Pete Hammond

Sony Pictures is looking for any way to focus attention back on the reasons why The Social Network was the early Best Picture frontrunner for most of the season until it got gobsmacked in the Guild awards by a certain British film. So the studio is taking out ads in Los Angeles promoting a free screening of David Prior’s new 90-minute feature documentary, How Did They Ever Make A Movie Of Facebook? (Clip here.) Prior is a frequent collaborator with David Fincher who produced docs on his films The Curious Case of Benjamin Button, Zodiac, and Panic Room, and will introduce the film and do a post-screening Q&A on Sunday at the Arclight in Sherman Oaks. It is open to the industry and public and and it’s free but reservations are required at (310) 244-3901. This event takes place just as The Social Network will be learning its fate at the BAFTA awards in London where it is up for six major prizes (compared to hometown fave The King’s Speech nommed for 14). The London Film Critics just gave it a boost when it was named Best Picture, Director, and Screenplay this week so things are looking up.
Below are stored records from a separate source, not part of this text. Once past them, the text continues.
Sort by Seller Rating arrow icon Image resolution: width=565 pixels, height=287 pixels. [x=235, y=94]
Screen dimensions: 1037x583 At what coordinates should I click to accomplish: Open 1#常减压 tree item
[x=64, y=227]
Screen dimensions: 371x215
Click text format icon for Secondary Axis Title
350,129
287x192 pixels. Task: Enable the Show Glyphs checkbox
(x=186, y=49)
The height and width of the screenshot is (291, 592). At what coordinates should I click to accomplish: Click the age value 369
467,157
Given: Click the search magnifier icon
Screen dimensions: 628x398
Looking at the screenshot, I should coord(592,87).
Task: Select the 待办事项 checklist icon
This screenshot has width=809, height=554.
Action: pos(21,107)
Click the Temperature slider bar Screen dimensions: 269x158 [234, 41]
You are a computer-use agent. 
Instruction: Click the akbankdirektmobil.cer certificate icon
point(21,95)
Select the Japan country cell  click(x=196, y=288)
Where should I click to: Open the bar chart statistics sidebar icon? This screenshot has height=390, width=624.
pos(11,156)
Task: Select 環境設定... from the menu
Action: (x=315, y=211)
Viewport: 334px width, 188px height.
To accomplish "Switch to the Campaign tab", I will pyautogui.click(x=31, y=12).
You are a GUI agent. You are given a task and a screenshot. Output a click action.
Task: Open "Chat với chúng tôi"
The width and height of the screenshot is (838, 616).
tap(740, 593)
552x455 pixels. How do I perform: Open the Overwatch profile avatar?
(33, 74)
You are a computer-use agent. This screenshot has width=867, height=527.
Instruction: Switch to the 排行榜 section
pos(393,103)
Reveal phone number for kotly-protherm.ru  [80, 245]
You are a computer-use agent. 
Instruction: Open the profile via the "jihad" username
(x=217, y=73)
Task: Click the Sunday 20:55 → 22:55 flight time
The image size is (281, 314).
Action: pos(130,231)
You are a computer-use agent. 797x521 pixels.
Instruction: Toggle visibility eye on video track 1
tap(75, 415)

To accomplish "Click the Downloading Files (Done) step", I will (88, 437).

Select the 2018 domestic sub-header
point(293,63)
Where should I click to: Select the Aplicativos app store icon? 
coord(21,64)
Or is it just a case of more critics trying to friend the movie again? With news reports crediting Facebook as a major factor in the Egyptian revolution that pushed out its President, I would say it is certainly not a bad time to turn the spotlight on the importance of the whole Facebook phenomenon that inspired The Social Network. With ballots out for another 11 days, bringing attention to this documentary is one way to keep the contemporary relevance of the film top of mind, even though Academy rules forbid the studio from sending the doc directly to members or inviting them directly to the screening. The doc can also be seen on IMDB and clips from it are also running as interstitials on Time Warner Cable.